The example below shows the use of an image containing an Airy disk pattern that is common for clear, circular aperture systems.
In this case, the image captures several orders of the Airy disk pattern
with the full width of the image representing how the pattern would span
10.2
pixels (note that the center lobe probably spans around 2 pixels).
For this setup, the image
and scale
options are used as shown below:
The same Airy Disk image can be used for systems with different
aperture diameters and pixel pitches by simply changing the
scale to reflect the scale of the pattern relative to the pixel
size.
|
"psf": {
"image": "airy_disk.png",
"scale": 10.2
},
If you don’t have an image representing the PSF, then the Gaussian approximation for the center lobe of the Airy Disk (the ideal PSF for a clear, circular aperture) can be used instead. In the case the user simply provides the width at 1 sigma (in pixel sizes) for the pattern.
"psf": {
"width": 2.2
},
Channel Options
In addition to the simple spectral description of the channel, the
user can also include a set of advanced channel options that can
be used to control how the output (either reflectance or radiance)
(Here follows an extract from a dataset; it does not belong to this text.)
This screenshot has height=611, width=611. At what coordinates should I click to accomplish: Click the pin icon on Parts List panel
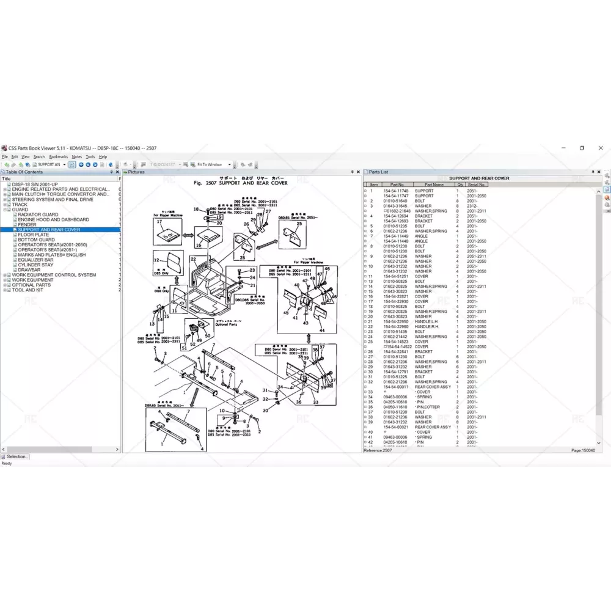tap(593, 172)
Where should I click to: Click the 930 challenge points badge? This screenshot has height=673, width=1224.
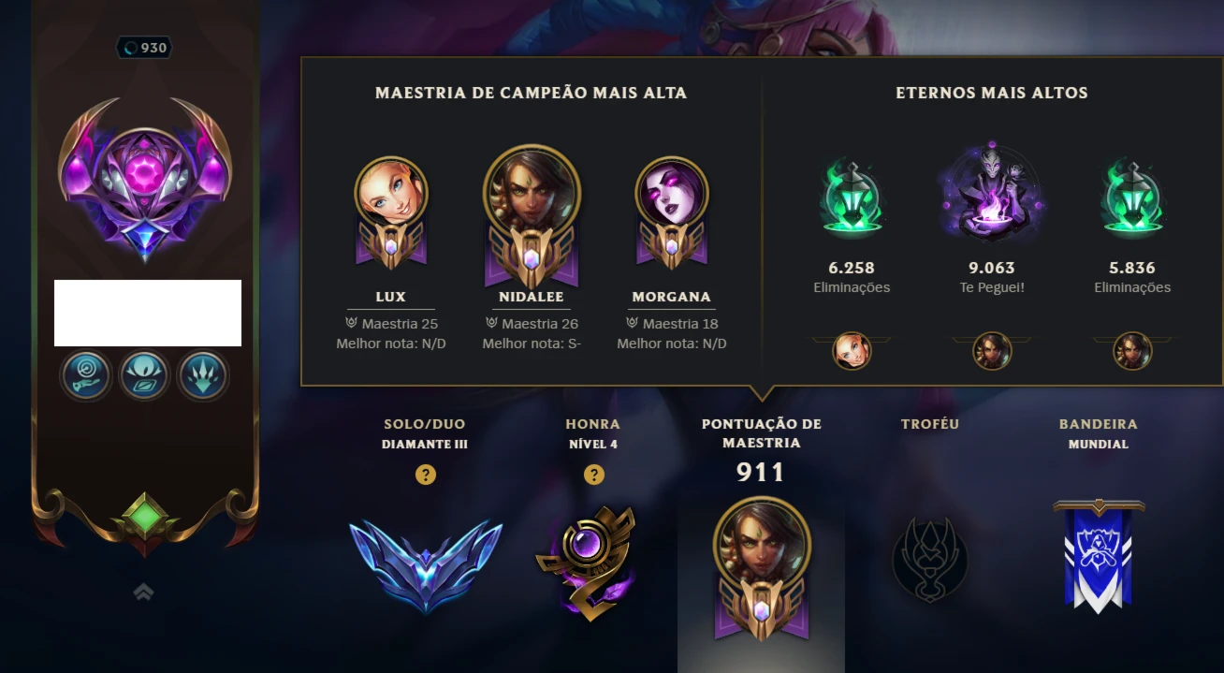click(x=144, y=48)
is scaled to digital counts. This scaling is often handled as a
post processing step, but the addition of it into the channel
description means that the scaling can be randomized for each chip.
The gain_range
and bias_range
define the ranges for a randomly
generated gain and bias that are used to linearly scale the output
(either reflectance or radiance) to digital counts (DCs) or other
units. Unlike a post-processing approach that might use autoscaling
on each image, this mechanism can more easily emulate situations
where the system either saturates or underexposes the imagery.
When the scaling is applied, the output image data is still stored in a single-precision floating-point format. See the optional post-processing step if you want to convert the data to a different format. |
Like all the random variables, setting the min and max for these gain and bias ranges to the same value results in a linear scale that is the same for every chip. |
The (optional) noise_range
allows the user to introduce simple
additive noise to the output. Like most of the features in this
plugin, the noise modeling has been simplified to this additive
treatment because the plugin is aimed at producing datasets that
emerge from higher levels in the product chain after several
layers of processing (which typically includes noise reduction)
have been applied. Hence, the modeling of low level mechanisms
directly (Shot noise, read noise, etc.) is not the goal.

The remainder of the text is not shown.